The draft genome assembly of E. pulchra was 63.5 Mbp and resulted in formation of 19,442 contigs (N50 = 11,686 bp) that resulted in an estimated genome coverage of 62×. Gene annotation predicted a total of 6,860 genes, with 6,665 genes with over 100 amino acids in length. We found 102 of the CSEPs reported for E. necator (Jones et al. 2014) to be present in E. pulchra. A total of 18,244 microsatellites were found in the draft genome. The most numerous repeats were mononucleotide repeats (15,081). Di- (1,233), tri- (1,090), and tetranucleotide (614) repeats were the next most common motifs followed by the penta- (107) and hexanucleotide (119) motifs. We selected 18 microsatellite loci by searching 500 randomly selected contigs. Screening of the 18 loci against four E. pulchra samples, one each from Maryland, Mississippi, New Jersey, and Tennessee, revealed that nine loci were suitable for further characterization (GenBank accessions MG516572 to MG516580). The nine loci were used to genotype DNA isolated from PM infected leaves that were collected in Maryland (n = 3), Mississippi (n = 15), New Jersey (n = 12), and Tennessee (n = 17). A total of 14 alleles were detected and five loci were monomorphic, whereas four loci were polymorphic. Shannon’s information index was 0.12 and ranged from 0.00 to 0.45. Overall diversity was 0.07 and ranged from 0.00 to 0.40. Private alleles were detected in the Mississippi and Tennessee samples. Clustering of the samples using two-dimensional principal coordinates analysis explained 65% of the variation and the samples clustered independent of geographical location.

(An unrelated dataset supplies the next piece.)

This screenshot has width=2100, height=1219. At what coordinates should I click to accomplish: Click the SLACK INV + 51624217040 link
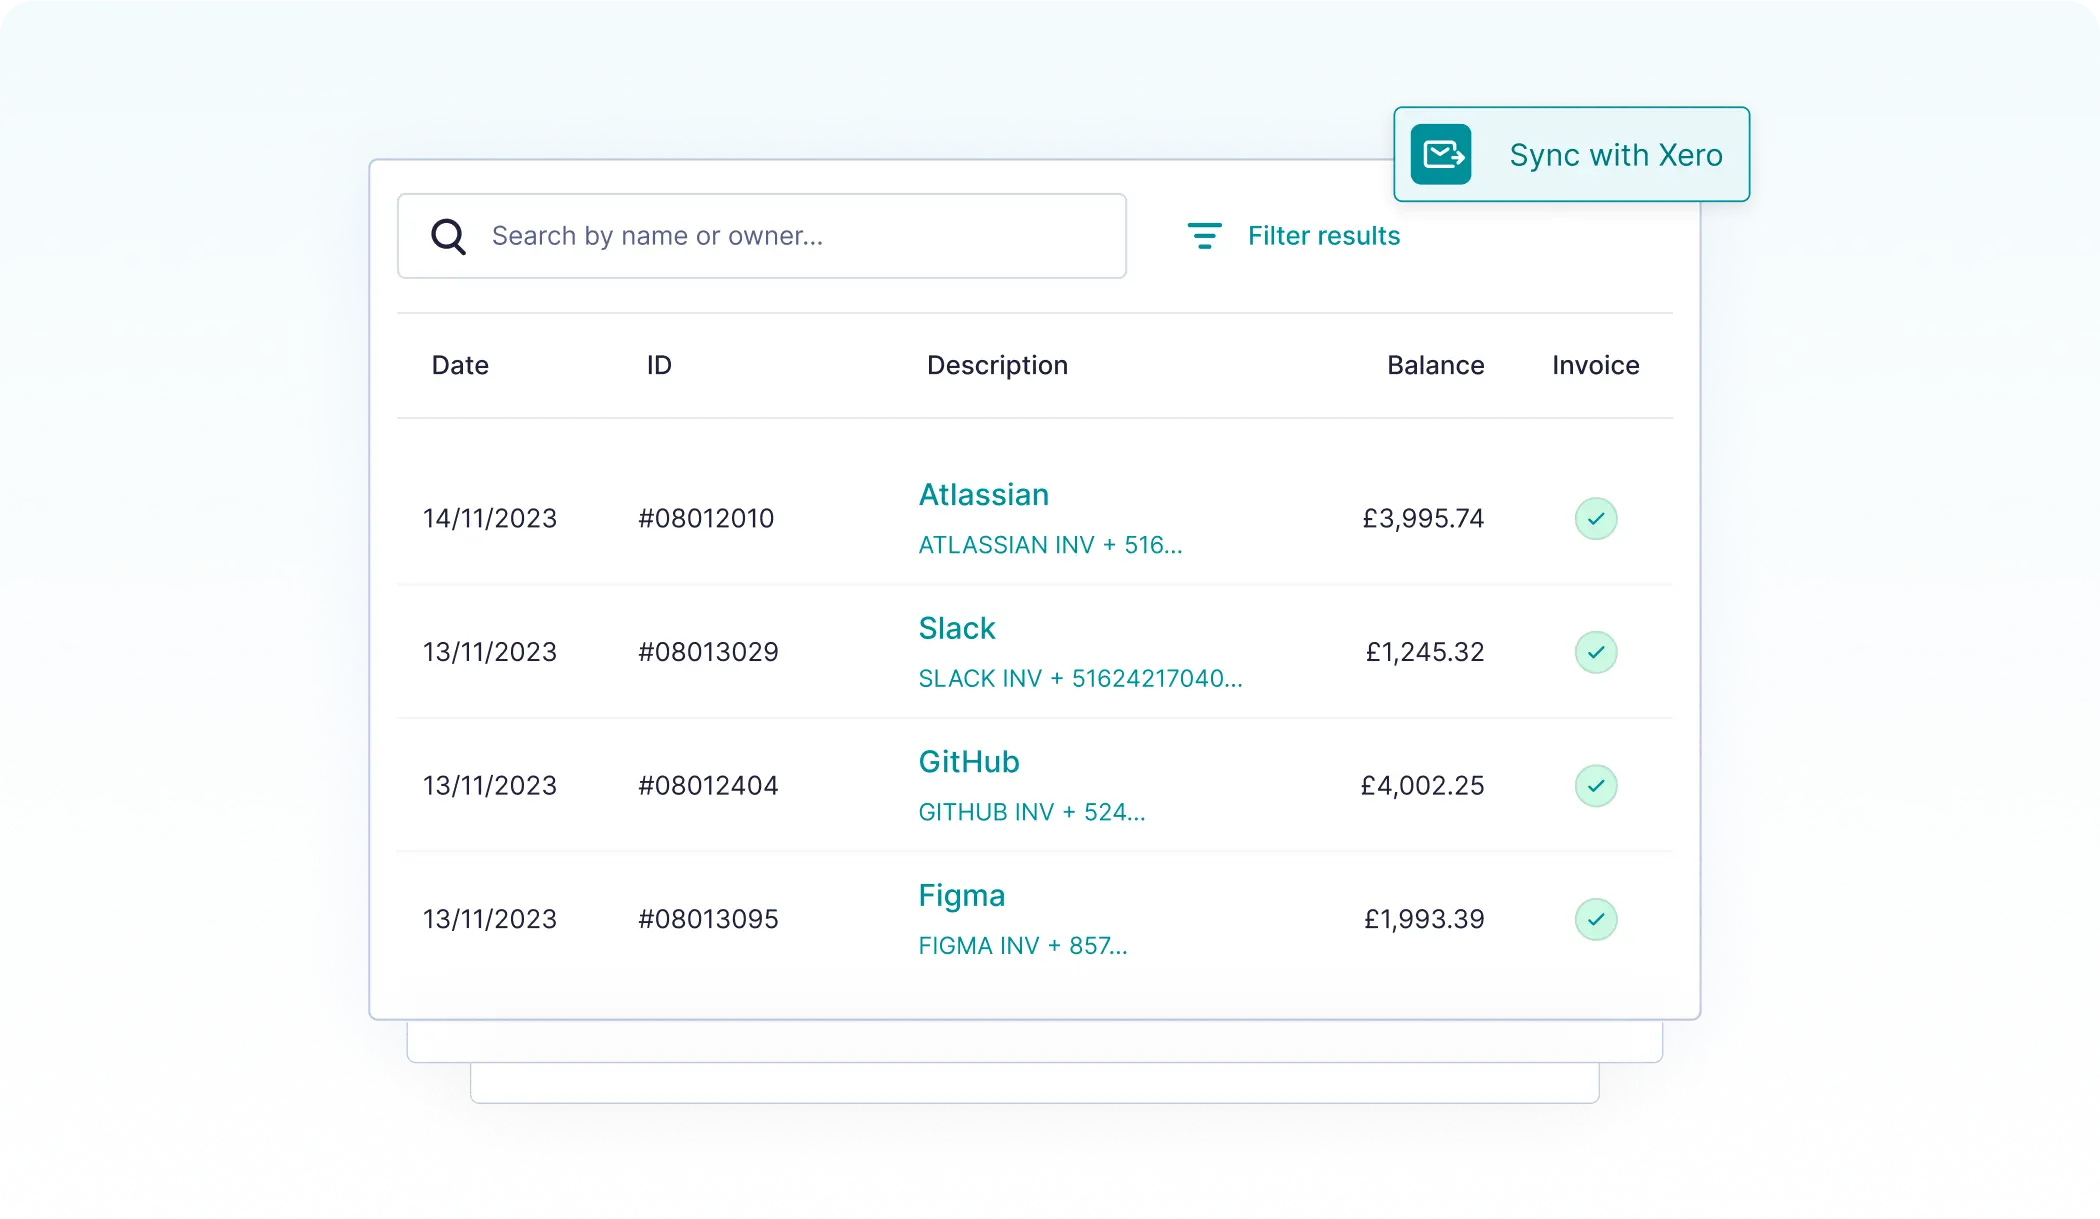tap(1080, 678)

We expect the draft genome of E. pulchra will prove a valuable resource in further understanding of the evolutionary history of the PMs and will also provide insight into strategies that led to the wide host expansion and environmental adaptations so effectively employed by the PM lineages. Lastly, the microsatellites identified and validated from the draft genome sequences will be useful in future research to determine pathogen population structure and patterns of dissemination.

This whole-genome shotgun project has been deposited at DDBJ/ENA/GenBank under the accession number PEDP00000000. The version described in this paper is version PEDP01000000.